Because I haven’t worked in a month and this country is a cesspit full of panic buying morons & politicians way out of their depth, there’s been plenty of time for me to watch films. Hear my thoughts below!

The Lighthouse

What better film to be watching in these times of self isolation (that every clown is gleefully ignoring if the amount of people on my usually quiet street is anything to go by), than the tale of two grizzled men trapped working on an island for a month+ with nought but each others company? From the writer/director of The VVitch, which is a film that also ruled hard.

Pros

  • Willem Dafoe is one of the greatest living actors, and i’ll fight you on the hill over that. I got full confidence in Pattinson too, seeing as he’s on the same road Harry Poffer is, acting their arses off in weird indie films because they don’t need the money. Fair play to them. Anyway, Dafoe is essentially the Sea Captain off The Simpsons if he was a disgusting old bastard, and Pattinson’s there because it’s pretty obvious he’s on the run and not because he likes shovelling coal. Cue the tale of two men going stir crazy.
  • Shot in the grittiest black & white, in a square format that will have you reaching to see if your telly’s fucking with you, I would hate to be working in a video shop (if they still existed) and people were renting this out. To wit, when I worked at Blockbusters we had to put a note on the cover box of The General* telling customers it is intentionally shot in black & white as 80% of renters were bringing it back saying the tape’s fucked. Bear in mind this was also a store where people would routinely be back within the hour if the film they rented had subtitles too. I quit and went back to serving angry drunks in pubs rather than having to deal with angry sober people whinging about why they can’t rent East is East**.
  • Sound design on this film is amazing, adding all kinds of discomfort in the background. Klaxons, industrial clanking, squawking birds; within 5 minutes of this film you’re all ‘this is not a place I want to spend any amount of time on’.
  • Fuck you seagulls!

Cons

  • Not going into spoilers but some of this film is incredibly difficult, yet at the same time absolutely fucking hilarious to watch. I didn’t think I’d be seeing sparkly Twilight man doing some of the wretched shit he is here, put it that way.
  • Doesn’t quite stick the landing on the reality of the situation and what’s actually happening. Which I’m sure is intentional, I just felt it missed a few shots.

Should I watch this?

It’s not going to be for everyone, put it like that. Of course I’m saying yes but there again two great character actors eyeballing each other while yelling like bonkers salty sea dogs is always going to have been my jam. I have a Black Phillip tattoo, I’m biased. Bodes fairly well for Pattinson being the new Batman in whatever the Hell they’re doing with that this time. Hope I get to see his parents shot for the 8th time on film!

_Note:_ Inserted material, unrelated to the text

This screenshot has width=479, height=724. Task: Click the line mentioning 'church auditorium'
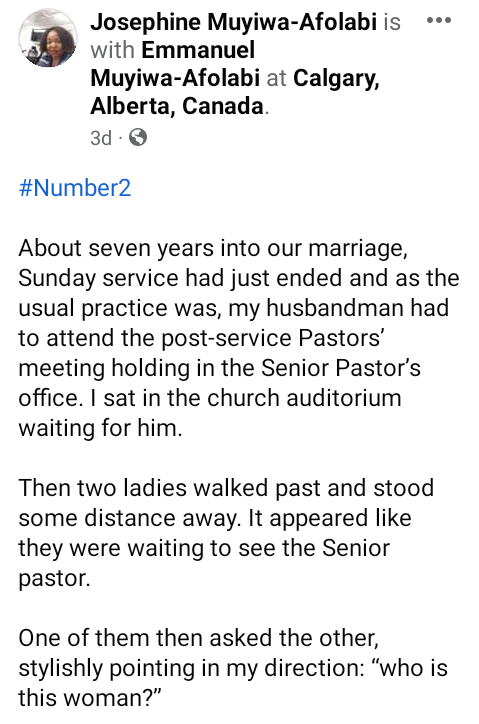click(x=210, y=398)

*a film that also owns with the ever reliable Brendan Gleeson. Check it out.
**Other fun escapades there: Being constantly threatened by irate morons or gangs of kids because they realised you’re absolutely on your own after 6pm, robbery, ridiculous internal demands on staff from head office after consulting think tanks that have never once worked retail in their privileged pissant lives. I’m glad the fuckers went bust.

Extra Ordinary

I’d heard decent word of mouth on this but assumed it was an 80s style throwback horror film. It’s not, but it is decent. Main thrust – a driving instructor can see ghosts, people seek her help.

Pros

  • Know when you put something on (this is on Netflix far as I know) and aren’t expecting anything of it, and it turns out to be thoroughly entertaining? That’s this film.
  • Only person you’ll vaguely recognise here is Will Forte, doing his best ‘satisfying leftover ham recipes to make that extra ham anything but boring!’ schtick, the lead actress didn’t even have a picture on IMDB last I looked. She absolutely smashes this though. I thoroughly enjoy films where the premise is competent people thrust into wacky situations and sorting it out.
  • ‘Ginger werewolf’
  • Making the best out of low budgets in the FX department always scores massive points on the ginormous film scoreboard in my living room. Because I’m people what knows people, it’s actually the 1980s Family Fortunes board repurposed for this very task I got on the cheap. If I watch Adam Sandler films it goes EH-UHHH. You know that sound.

Cons

  • Cribs a bit too hard from Garth Marenghi’s Darkplace at times, but not really anything to worry about.

Should I watch this?

Yes, immediately. Far better than it has any right to be.

The Grudge (the new one)

Remake of a remake, because everything repeats and the film industry decided it’s time to chug from the 90s Japanese horror well once more. Thrust: someone brings back a ghost from Tokyo, shenanigans ensue.

Pros

  • Solid block of character actors all up in here – Andrea Riseborough has always been decent, Demián Bichir, Betty Gilpin, John Cho and horror stalwart Lin Shaye all giving this more gravitas than it deserves.
  • I remember the first remake with Sarah Michelle Gellar sucking pretty hard so good job they just throw all that shit in the bin and start from scratch. To be fair Buffy being in it and some weird blue child spirit killing folk are the only things I remember so it might be the same plot. I’m arsed rewatching it.
  • Only reason I can think of for the time setting (we’re jumping from 04-06) is so we can get some ‘ghosts on scratchy video’ fun up in here. Cool, if clichéd.
  • Some pretty crunchy deaths going on. Some pretty stupid ones too but that’s par for the course with these things.

Cons

  • As stylistic choices go, drenching everything in a piss yellow haze isn’t something I want to sit through for an hour and a half. Find something better than Jaundice-O-Vision, shit was giving me a headache.
  • We’re timeline jumping all over the shop here, and they start losing their place about halfway through. It’s pretty easy to grasp where you are, I’d expect more from the continuity people though. Especially by the end it didn’t even need to be structured that way, and don’t insult my intelligence film, I can remember the events of the previous 45 minutes.
  • Is the evil from Tokyo using the people it killed in the house as kind of avatars, or are they coming back themselves as harsh ghosts? It keeps jumping between, and dropping in everyone’s favourite J-Horror trope the evil child. And if it is the normal folk, what’s their fucking problem? Consistency!
  • Riseboroughs son only becomes important when the plot demands it, as in until he’s dragged into all this, I didn’t even clock she had one.
  • Welcome addition to any film, Bill Sadler, keeps saying ‘The house is grudge‘. I don’t even know how to parse that.

Should I watch this?

It’s not that bad. You can drive buses through the plot holes but at least it seems like everyone involved put some effort in. Except continuity, fuck those guys.

Birds Of Prey

(I’m not typing the extended title, the Harley Quinn film)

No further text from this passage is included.